But only months after Zuckerberg first outlined his “privacy-focused vision for social networking” in a 3,000-word post on the social network he founded, his lawyers were explaining to a California judge that privacy on Facebook is nonexistent.
The courtroom debate, first reported by Law360, took place as Facebook tried to scuttle litigation from users upset that their personal data was shared without their knowledge with the consultancy Cambridge Analytica and later with advisers to Donald Trump’s campaign. The full transcript of the proceedings — which has been quoted from only briefly — reveal one of the most stunning examples of corporate doublespeak certainly in Facebook’s history.
Representing Facebook before U.S. District Judge Vince Chhabria was Orin Snyder of Gibson Dunn & Crutcher, who claimed that the plaintiffs’ charges of privacy invasion were invalid because Facebook users have no expectation of privacy on Facebook. The simple act of using Facebook, Snyder claimed, negated any user’s expectation of privacy:
There is no privacy interest, because by sharing with a hundred friends on a social media platform, which is an affirmative social act to publish, to disclose, to share ostensibly private information with a hundred people, you have just, under centuries of common law, under the judgment of Congress, under the SCA, negated any reasonable expectation of privacy.
An outside party can’t violate what you yourself destroyed, Snyder seemed to suggest.
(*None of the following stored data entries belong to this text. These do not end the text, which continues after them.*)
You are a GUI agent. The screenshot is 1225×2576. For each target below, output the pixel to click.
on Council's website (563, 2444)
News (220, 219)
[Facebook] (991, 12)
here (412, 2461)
Snyder was emphatic in his description of Facebook as a sort of privacy anti-matter, going so far as to claim that “the social act of broadcasting your private information to 100 people negates, as a matter of law, any reasonable expectation of privacy.” You’d be hard-pressed to come up with a more elegant, concise description of Facebook than “the social act of broadcasting your private information” to people. So not only is it Facebook’s legal position that you’re not entitled to any expectation of privacy, but it’s your fault that the expectation went poof the moment you started using the site (or at least once you connected with 100 Facebook “friends”).
Judge Chhabria was skeptical of Snyder’s privacy nonexistence argument at times, which he rejected as treating personal privacy as a binary, “like either you have a full expectation of privacy, or you have no expectation of privacy at all,” the judge put it at one point. Chhabria continued with a relatable hypothetical:
If I share [information] with ten people, that doesn’t eliminate my expectation of privacy. It might diminish it, but it doesn’t eliminate it. And if I share something with ten people on the understanding that the entity that is helping me share it will not further disseminate it to a thousand companies, I don’t understand why I don’t have — why that’s not a violation of my expectation of privacy.
Snyder responded with an incredible metaphor for how Facebook sees your use of its services — legally, at least:
Let me give you a hypothetical of my own. I go into a classroom and invite a hundred friends. This courtroom. I invite a hundred friends, I rent out the courtroom, and I have a party. And I disclose — And I disclose something private about myself to a hundred people, friends and colleagues. Those friends then rent out a 100,000-person arena, and they rebroadcast those to 100,000 people. I have no cause of action because by going to a hundred people and saying my private truths, I have negated any reasonable expectation of privacy, because the case law is clear.
And there it is, in broad daylight: Using Facebook is a depressing party taking place in a courtroom, for some reason, that’s being simultaneously broadcasted to a 100,000-person arena on a sort of time delay. If you show up at the party, don’t be mad when your photo winds up on the Jumbotron. That is literally the company’s legal position.